Member of the Colorado Senate from the 27th district
- In office January 15, 2013 – December 31, 2015
- Preceded by: Nancy Spence
- Succeeded by: Jack Tate

Member of the Colorado House of Representatives from the 39th district
- In office January 2005 – January 2013
- Succeeded by: Polly Lawrence

Personal details
- Party: Republican
- Spouse: Karen
- Profession: Consultant

= David Balmer =

American politician

David Balmer is a former legislator in the U.S. of State of Colorado. Elected to the Colorado House of Representatives as a Republican in 2005, he won election to the Colorado Senate in 2012. In late 2015, he resigned his seat representing Senate District 27 which encompasses parts of Arapahoe County.

==Biography and early career==

From 1994 to 2008, he served in various positions with Cherokee Investment Partners, the nation's largest private equity firm specializing in brownfield redevelopment. Cherokee has purchased over 300 contaminated sites across North America and Europe. Cherokee closed its Denver office in 2008. As a Lt. Colonel in the U.S. Army Reserve, David served in deployments to Afghanistan and Bosnia.

===2010 election===
In 2010, Balmer ran for re-election to House District 39. He faced Carol Levine as his Democratic opponent, and defeated her with 61.1% of the votes.

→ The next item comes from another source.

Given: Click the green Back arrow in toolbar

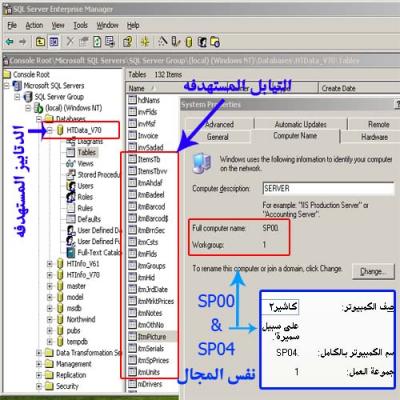Looking at the screenshot, I should coord(9,42).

===2011 legislative session===

Balmer sponsored several measures during the 2011 legislative session, one of which looked to reinstate sales tax exemptions on soft drinks. HB 11-1162 would have given soft drink retailers exemption from the state sales and use tax. The bill passed through the House Finance Committee before the House Appropriations Committee, where the final action to vote failed.

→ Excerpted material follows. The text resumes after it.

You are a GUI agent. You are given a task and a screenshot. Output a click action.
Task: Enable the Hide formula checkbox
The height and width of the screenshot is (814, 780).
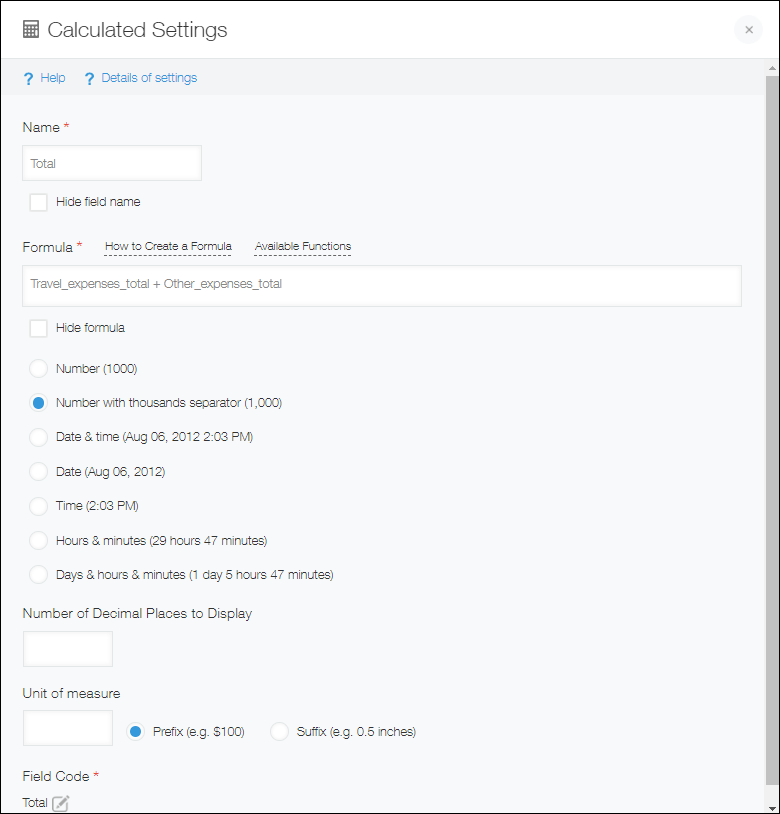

Balmer also headed legislation that would have prohibited current elected officials from being featured in public ads paid for with state funds. The bill passed through the Colorado House of Representatives before being sent to the Senate, where it was assigned to the Senate State, Veterans, and Military Affairs Committee. The bill was put to a vote, but failed to pass on a 3–2 party-line vote.

==Colorado State Senate==

===2012 election===

After being term-limited in the Colorado House of Representatives, Balmer ran for the Senate seat left open by Senator Nancy Spence who was also term-limited. Balmer ran for election to the Colorado Senate for district 27. He faced no opposition during the primaries, but faced Democratic opponent David Paladino during the general election. Balmer won election to the State Senate with 55.3% of the vote and over 7,000 votes more than his opponent.

===2013 legislative session===

For the 2013 legislative session, Senator Balmer was appointed to the Business, Labor, and Technology Committee, and the Local Government Committee.